• [Extracted data]:
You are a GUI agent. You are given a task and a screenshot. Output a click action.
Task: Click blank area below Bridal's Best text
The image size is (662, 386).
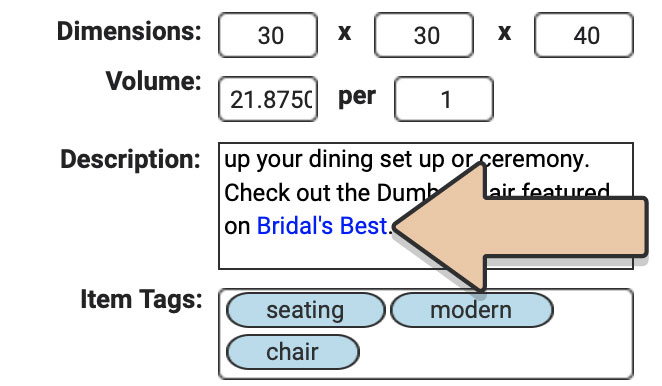[x=304, y=254]
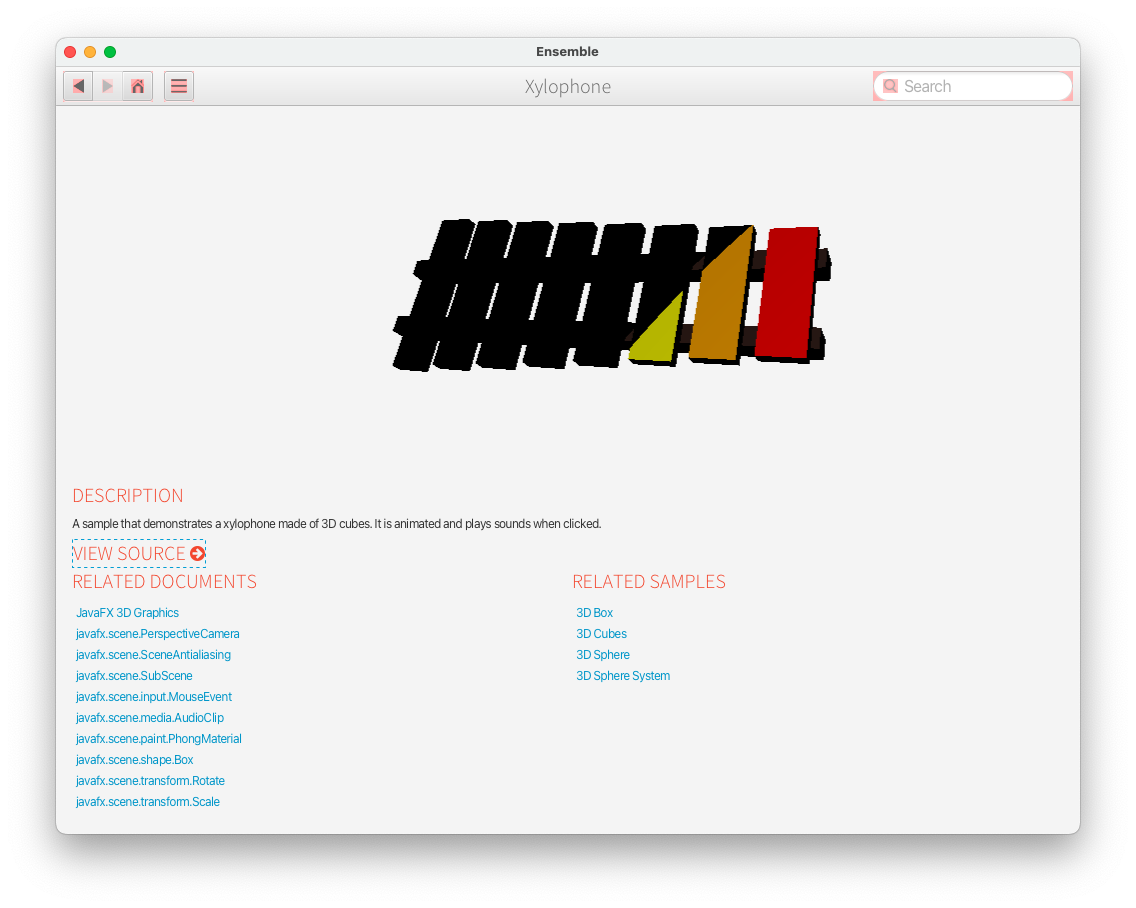Launch the 3D Sphere System sample
Screen dimensions: 1136x908
623,676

• [Stated goal]: Rewrite the listing above with "blank area" replaced by "empty space" and everything else unchanged, leaving out the pictures.

• [Exercise output]:
You are a GUI agent. You are given a task and a screenshot. Output a click action.
Task: Click empty space below Bridal's Best text
The image size is (662, 386).
[x=304, y=254]
Launch the 3D Sphere System sample
Screen dimensions: 1136x908
623,676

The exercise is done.